━━━━━ EXTRACT TO READ

From: Miklos Szeredi <mszeredi@suse.cz>

NFS optimizes away the last component lookup for exclusive creation (create,
mkdir, mknod, link, symlink).  It does this by checking for LOOKUP_EXCL in
nd->flags and skipping the actual lookup in that case, leaving a negative
unhashed dentry for the create function to fill.

Move this logic into the VFS which can be enabled by a filesystem flag.

Signed-off-by: Miklos Szeredi <mszeredi@suse.cz>
---
 fs/namei.c         |   12 +++++++++++-
 fs/nfs/dir.c       |   22 ++++++++++++----------
 fs/nfs/super.c     |    9 ++++++---
 include/linux/fs.h |    1 +
 4 files changed, 30 insertions(+), 14 deletions(-)

diff --git a/fs/namei.c b/fs/namei.c
index 5c95ce5..3e3652c 100644
--- a/fs/namei.c
+++ b/fs/namei.c
@@ -2709,6 +2709,7 @@ struct file *do_file_open_root(struct dentry *dentry, struct vfsmount *mnt,
 
 struct dentry *kern_path_create(int dfd, const char *pathname, struct path *path, int is_dir)
 {
+	bool need_lookup;
 	struct dentry *dentry = ERR_PTR(-EEXIST);
 	struct nameidata nd;
 	int error = do_path_lookup(dfd, pathname, LOOKUP_PARENT, &nd);
@@ -2728,10 +2729,19 @@ struct dentry *kern_path_create(int dfd, const char *pathname, struct path *path
 	 * Do the final lookup.
 	 */
 	mutex_lock_nested(&nd.path.dentry->d_inode->i_mutex, I_MUTEX_PARENT);
-	dentry = lookup_hash(&nd);
+	dentry = lookup_dcache(&nd.last, nd.path.dentry, &nd, &need_lookup);
 	if (IS_ERR(dentry))
 		goto fail;
 
+	if (need_lookup) {
+		struct inode *dir = nd.path.dentry->d_inode;
+		if (!(dir->i_sb->s_type->fs_flags & FS_SKIP_LOOKUP_EXCL)) {
+			dentry = lookup_real(dir, dentry, &nd);
+			if (IS_ERR(dentry))
+				goto fail;
+		}
+	}
+
 	if (dentry->d_inode)

━━━━━━━━━━
━━━━━ MATERIAL TO PROCESS

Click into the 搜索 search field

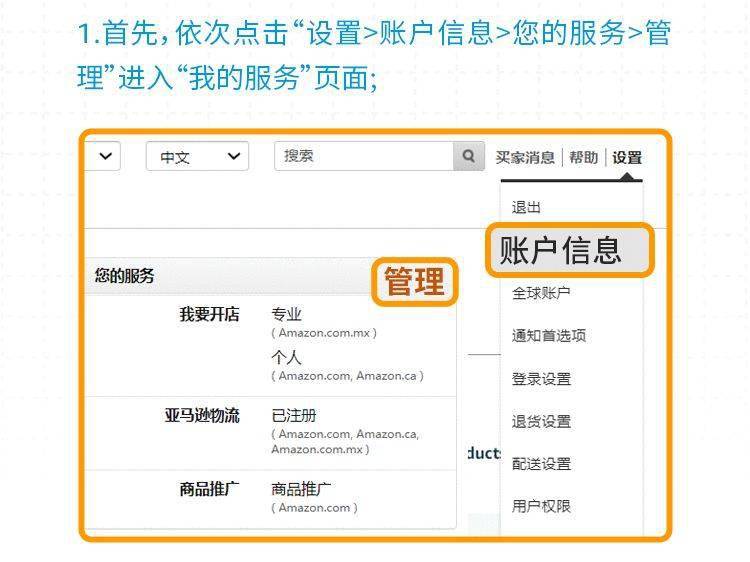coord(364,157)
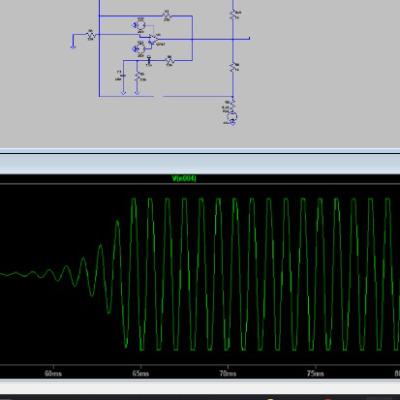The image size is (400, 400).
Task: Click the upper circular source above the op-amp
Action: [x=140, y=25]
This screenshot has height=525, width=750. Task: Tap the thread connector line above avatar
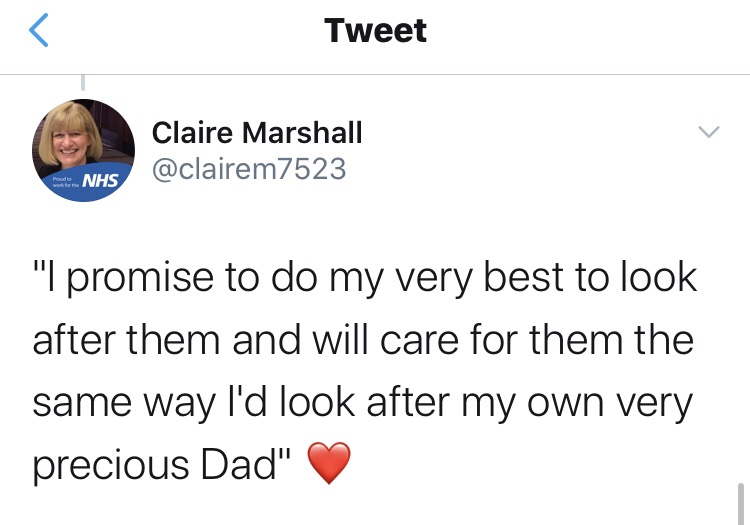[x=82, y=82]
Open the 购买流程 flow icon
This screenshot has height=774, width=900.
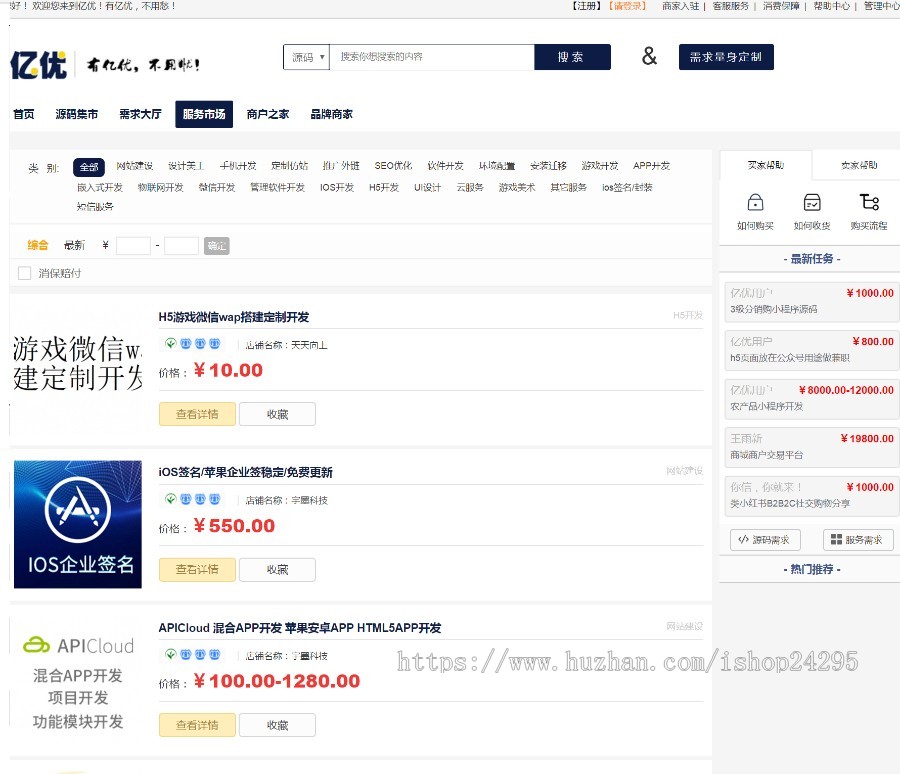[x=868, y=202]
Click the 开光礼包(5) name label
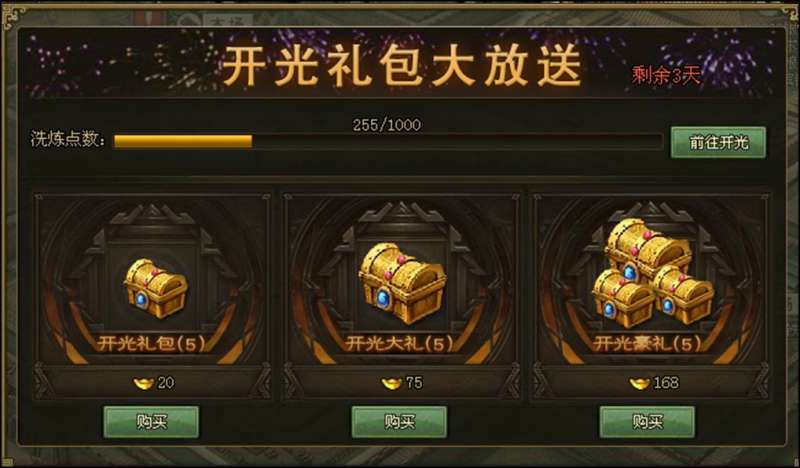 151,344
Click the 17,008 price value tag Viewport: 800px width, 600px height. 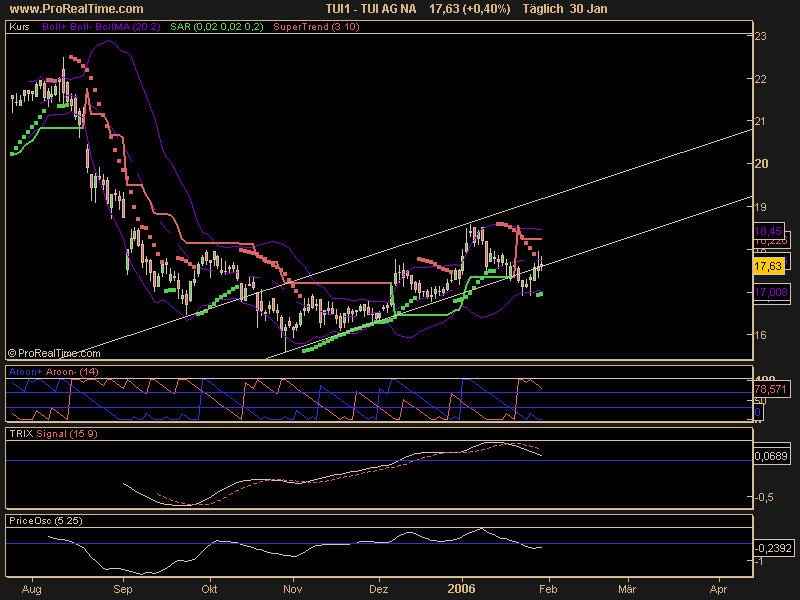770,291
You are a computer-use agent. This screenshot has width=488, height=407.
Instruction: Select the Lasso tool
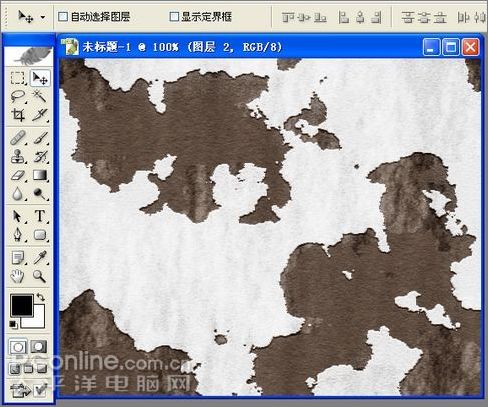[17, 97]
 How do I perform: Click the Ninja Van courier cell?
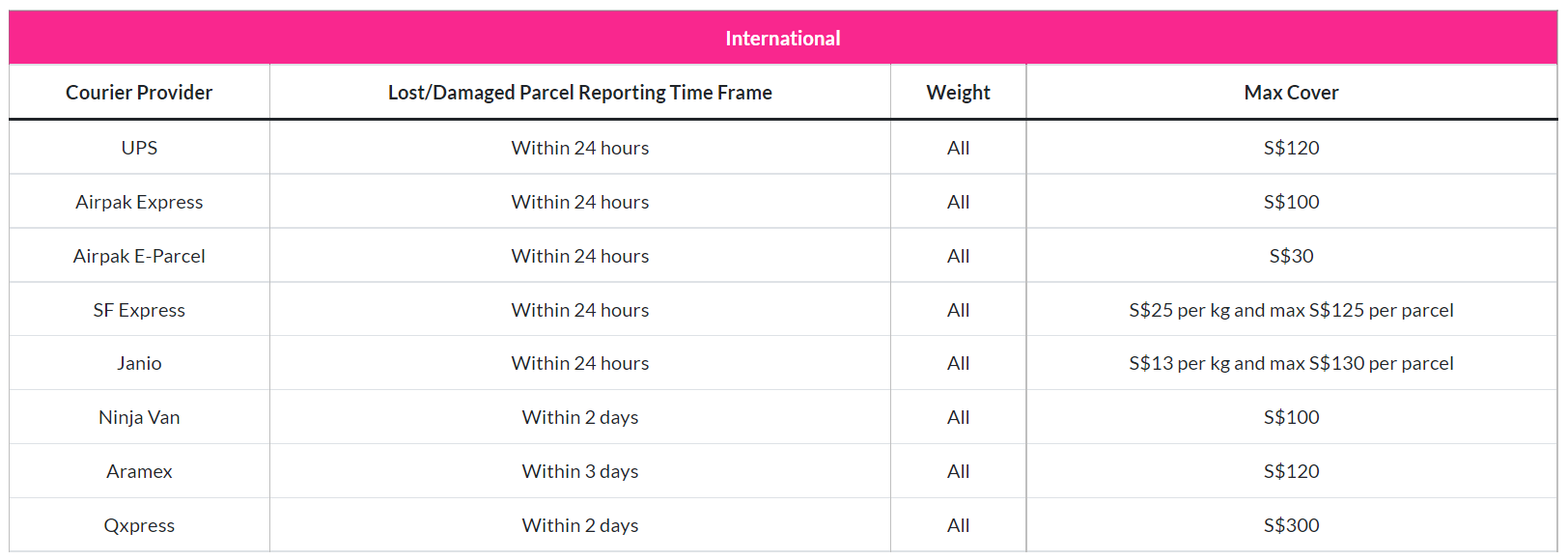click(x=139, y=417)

━━━━━━━━━━
━━━━━ MATERIAL TO PROCESS

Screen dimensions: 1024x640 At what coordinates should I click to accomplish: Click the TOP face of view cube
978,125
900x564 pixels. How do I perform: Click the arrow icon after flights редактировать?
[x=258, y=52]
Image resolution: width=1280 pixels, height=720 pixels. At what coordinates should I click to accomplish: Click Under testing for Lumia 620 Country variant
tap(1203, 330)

━━━━━━━━━━

WHAT THIS EXERCISE ASKS:
a - Rewrite the paragraph of the patch beginning "NFS optimizes away the last component lookup" as a short bulleted list that keeps its main facts.
b - Present the lines of the records as a Markdown table with the columns "Row" and "Record line", starting with the line containing "How do I perform: Click the Ninja" and going on through the line containing "click(x=139, y=417)". Omit the pictures and any blank lines.

RESULTS BY TASK:
a -
- NFS skips the last component lookup for exclusive creation: create, mkdir, mknod, link and symlink.
- It checks nd->flags for LOOKUP_EXCL and, if the flag is set, does not perform the actual lookup.
- Instead it leaves a negative unhashed dentry for the create function to fill.

b -
| Row | Record line |
|---|---|
| 1 |  How do I perform: Click the Ninja Van courier cell? |
| 2 | click(x=139, y=417) |